**Exercise brief:** What you produce should match the records below precisely, except that images are removed.

**Material for the task:**
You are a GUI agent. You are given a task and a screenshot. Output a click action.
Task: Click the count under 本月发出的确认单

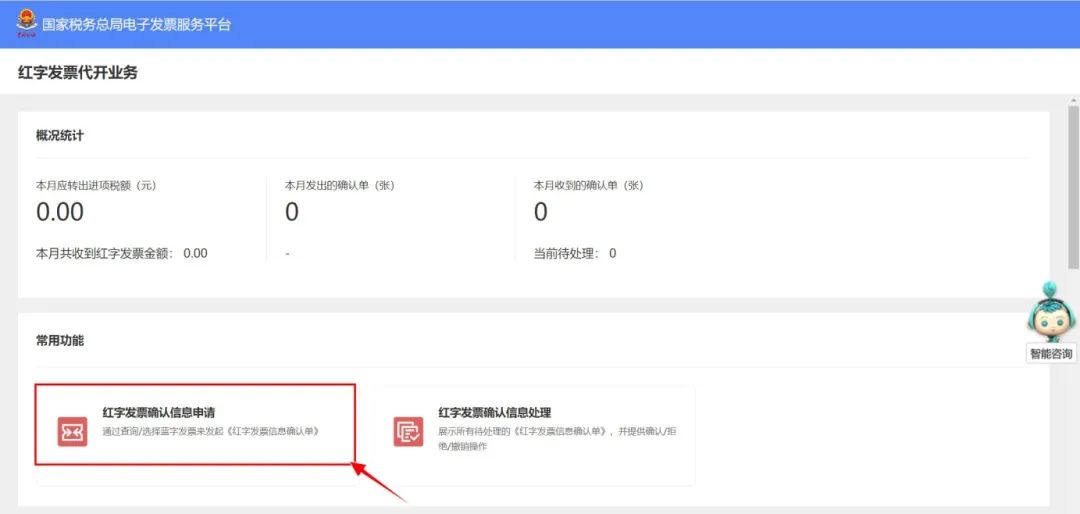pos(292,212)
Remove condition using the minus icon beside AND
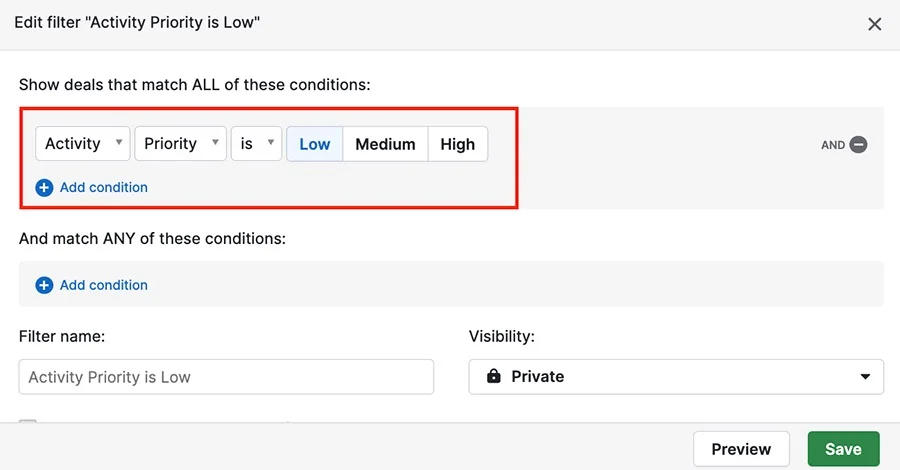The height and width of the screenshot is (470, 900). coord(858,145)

**Solved exercise:**
You are a GUI agent. You are given a task and a screenshot. Output a click action.
Task: Click the count under 本月发出的确认单

pos(292,212)
Remove condition using the minus icon beside AND
The height and width of the screenshot is (470, 900). coord(858,145)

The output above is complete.